* [Data for the task]
■ ■ ■ ■

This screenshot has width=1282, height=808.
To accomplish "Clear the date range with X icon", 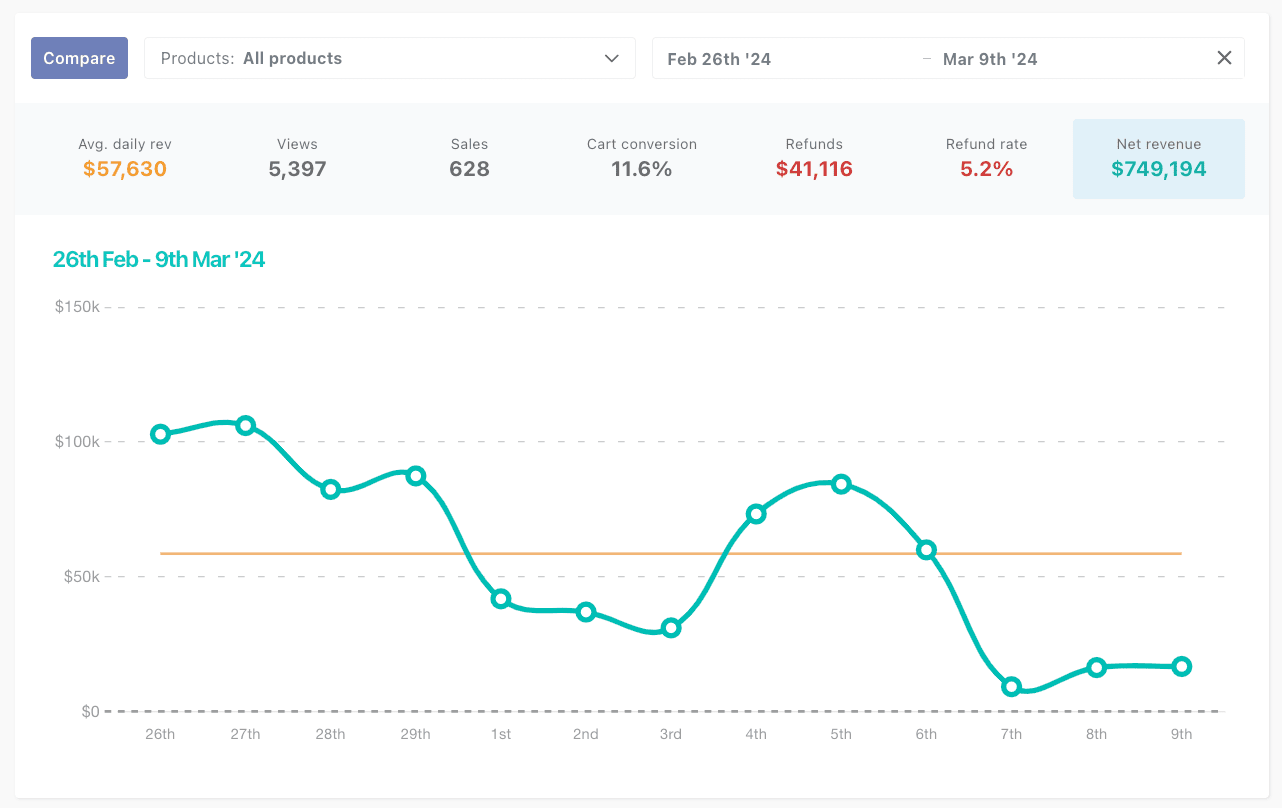I will (x=1224, y=58).
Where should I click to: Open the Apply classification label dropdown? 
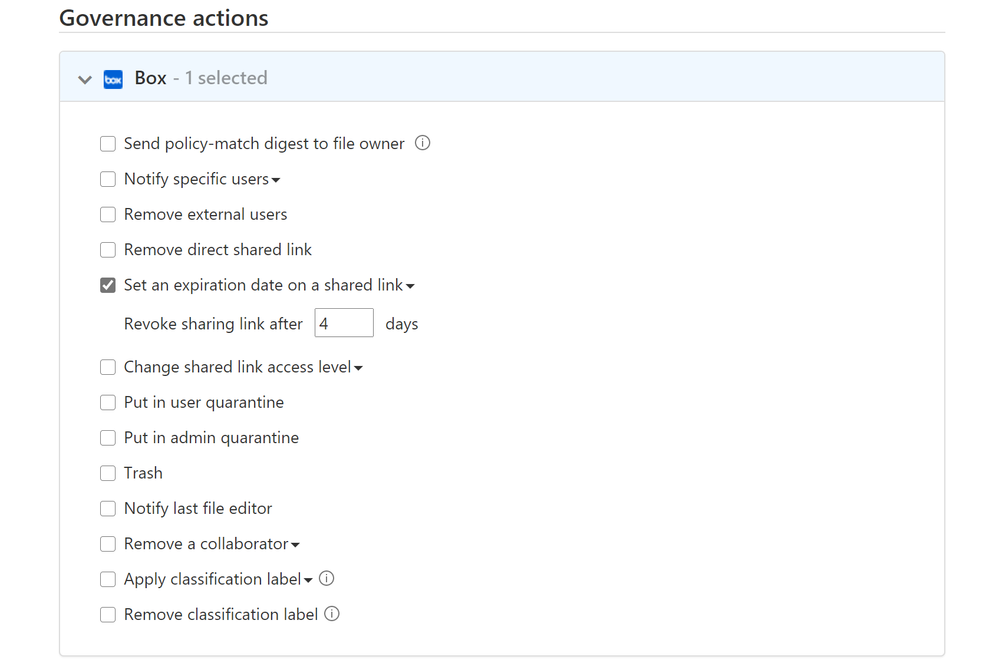point(308,580)
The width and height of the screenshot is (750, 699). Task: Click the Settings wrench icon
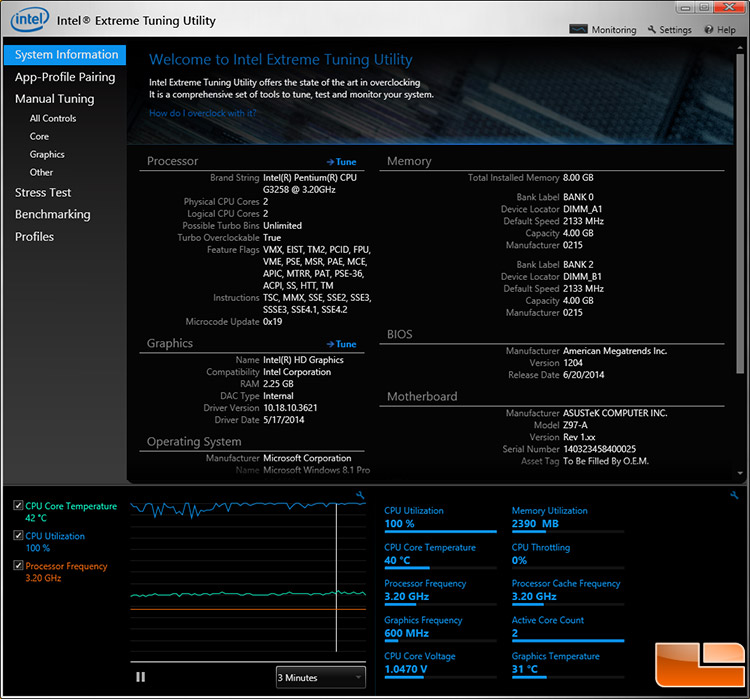tap(651, 29)
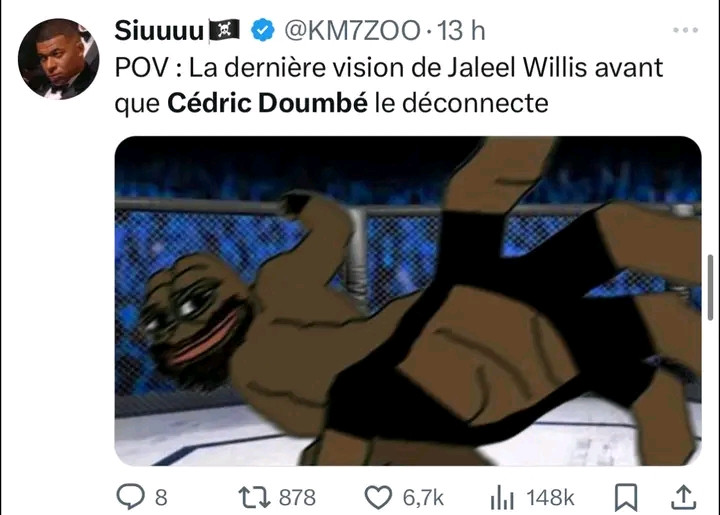Click the 8 replies count
This screenshot has width=720, height=515.
161,498
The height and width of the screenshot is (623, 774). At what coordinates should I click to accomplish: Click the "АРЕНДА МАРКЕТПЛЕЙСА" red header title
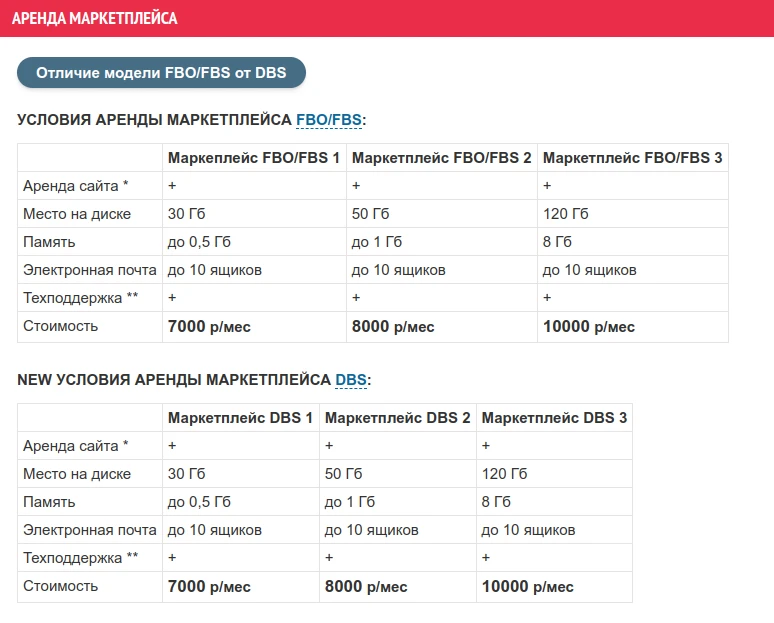(95, 18)
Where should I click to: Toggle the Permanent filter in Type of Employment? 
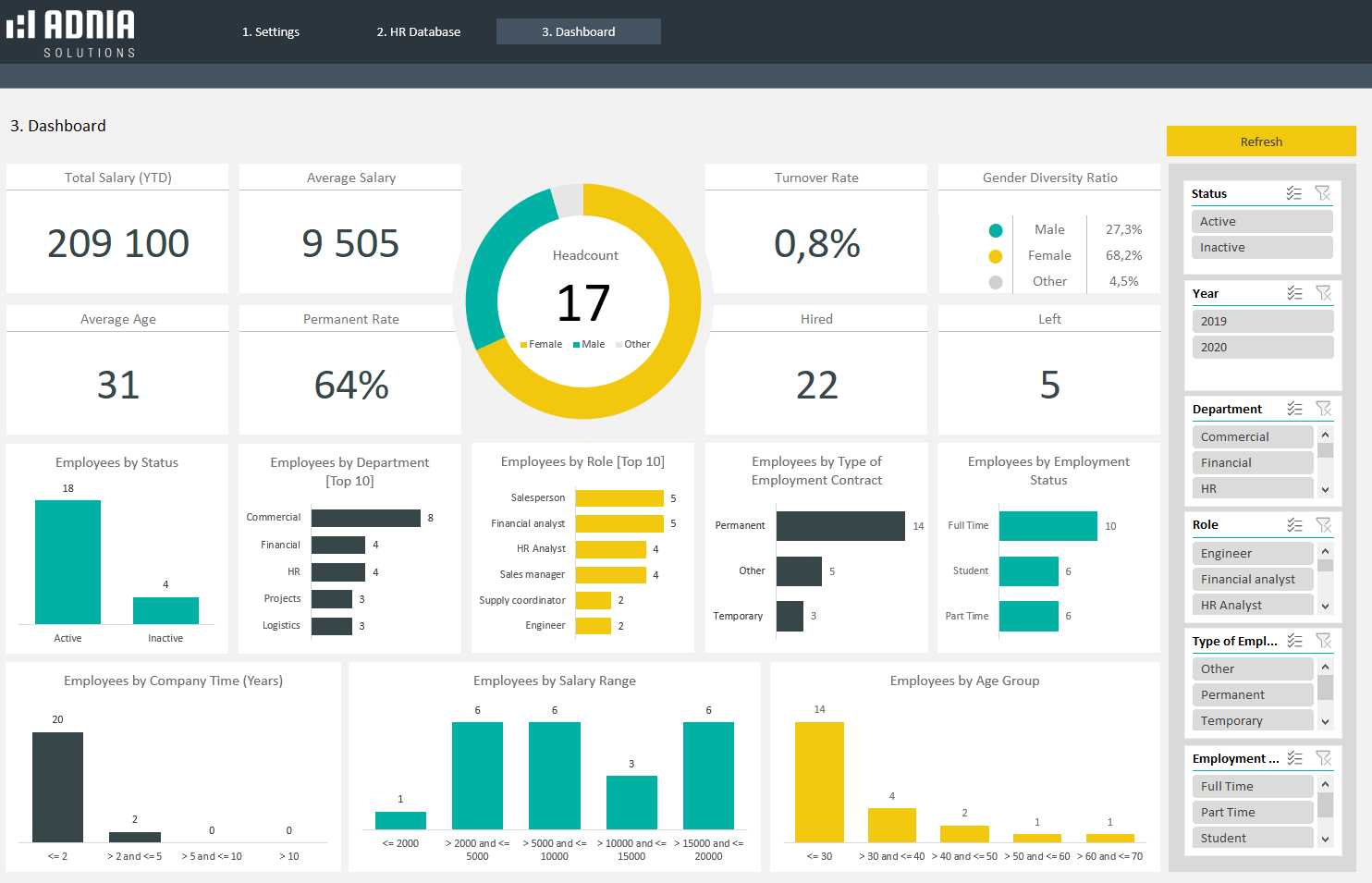click(x=1253, y=693)
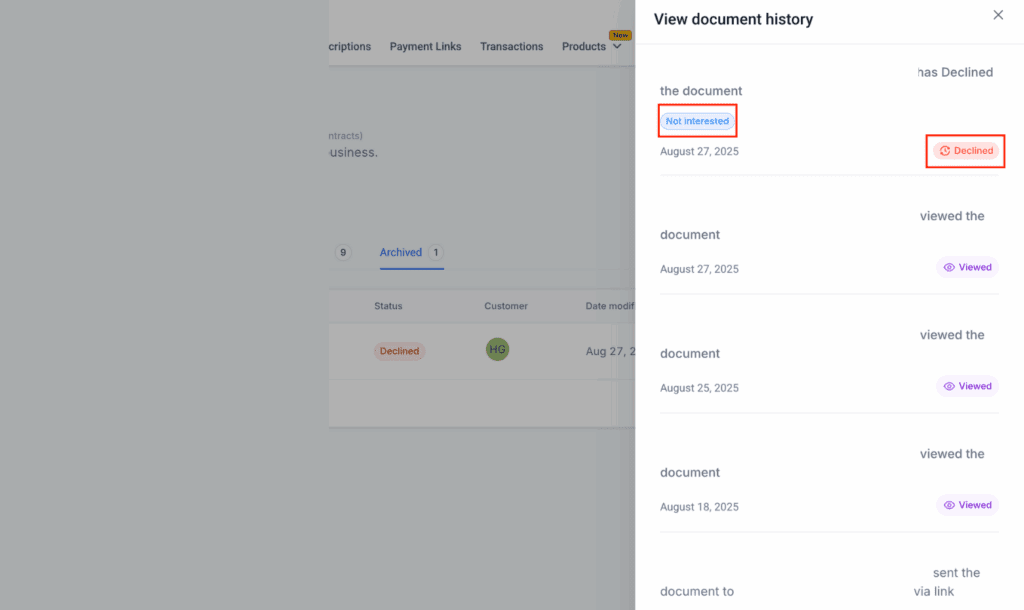This screenshot has height=610, width=1024.
Task: Open Payment Links section
Action: (425, 46)
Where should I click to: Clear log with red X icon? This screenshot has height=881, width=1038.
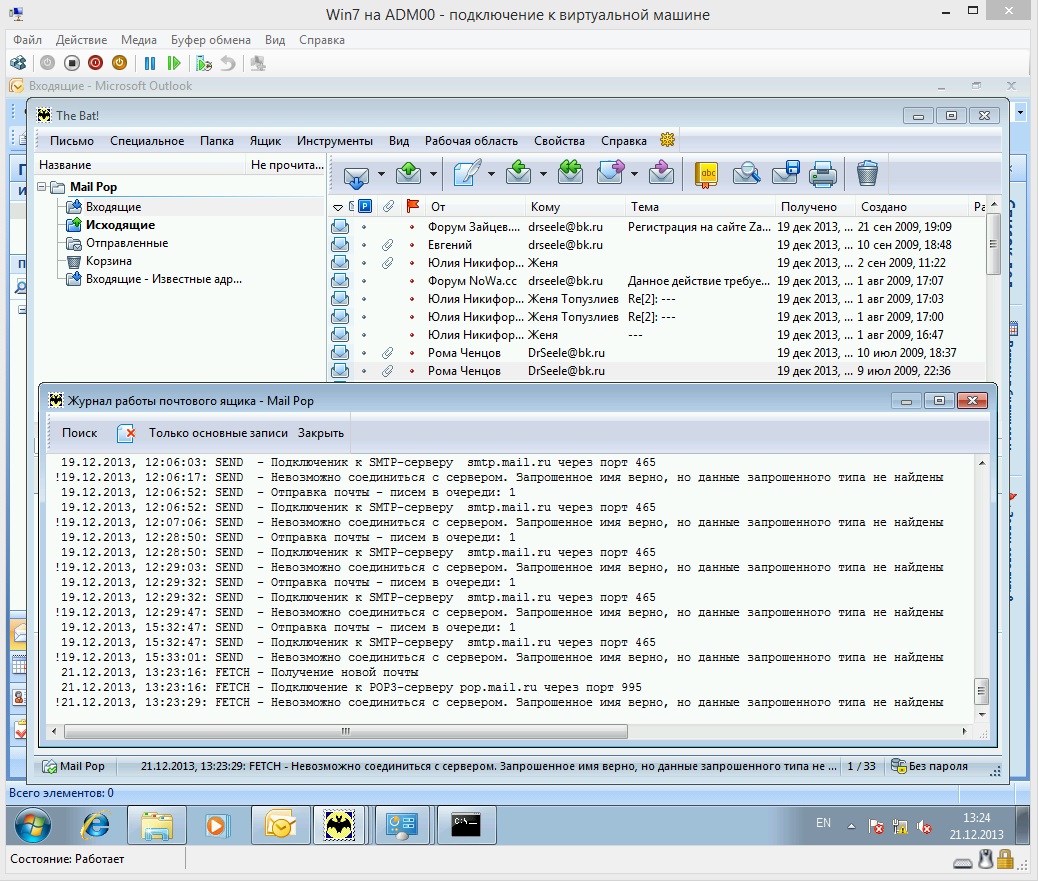[126, 434]
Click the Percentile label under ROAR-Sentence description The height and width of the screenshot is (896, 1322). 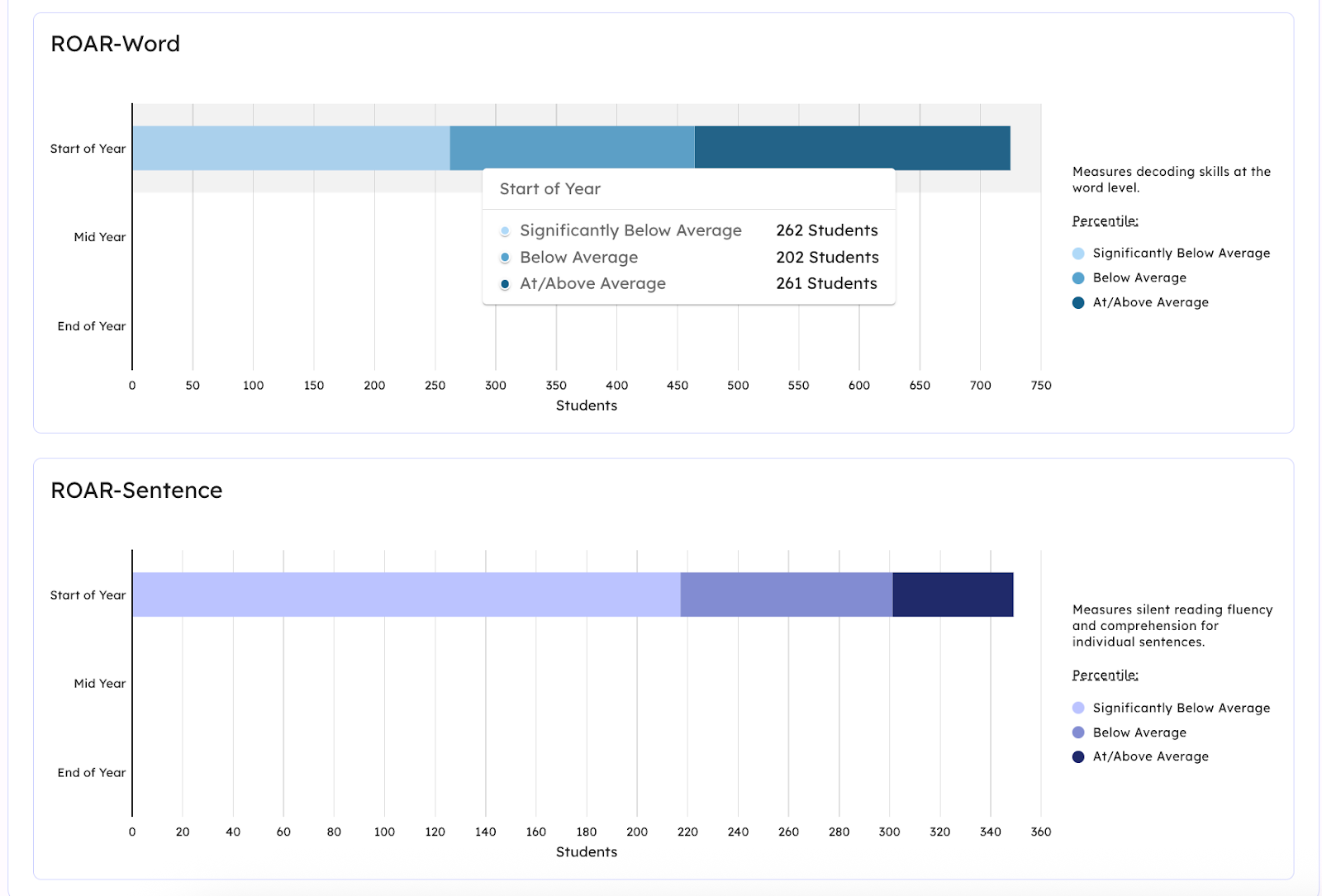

■ ■ ■ ■

Your output must consist only of the lines from the line with "The height and width of the screenshot is (623, 774)." through the final line of the data, both included, reproduced exactly and free of pictures.

* [Your solution]
The height and width of the screenshot is (623, 774). At what coordinates should I click to accomplish: Click the "АРЕНДА МАРКЕТПЛЕЙСА" red header title
(95, 18)
Where should I click to: Toggle the Permanent filter in Type of Employment? 
click(x=1253, y=693)
This screenshot has height=610, width=1024.
Task: Open Payment Links section
Action: (425, 46)
Where should I click to: Clear log with red X icon? This screenshot has height=881, width=1038.
[126, 434]
Click the Percentile label under ROAR-Sentence description The height and width of the screenshot is (896, 1322). 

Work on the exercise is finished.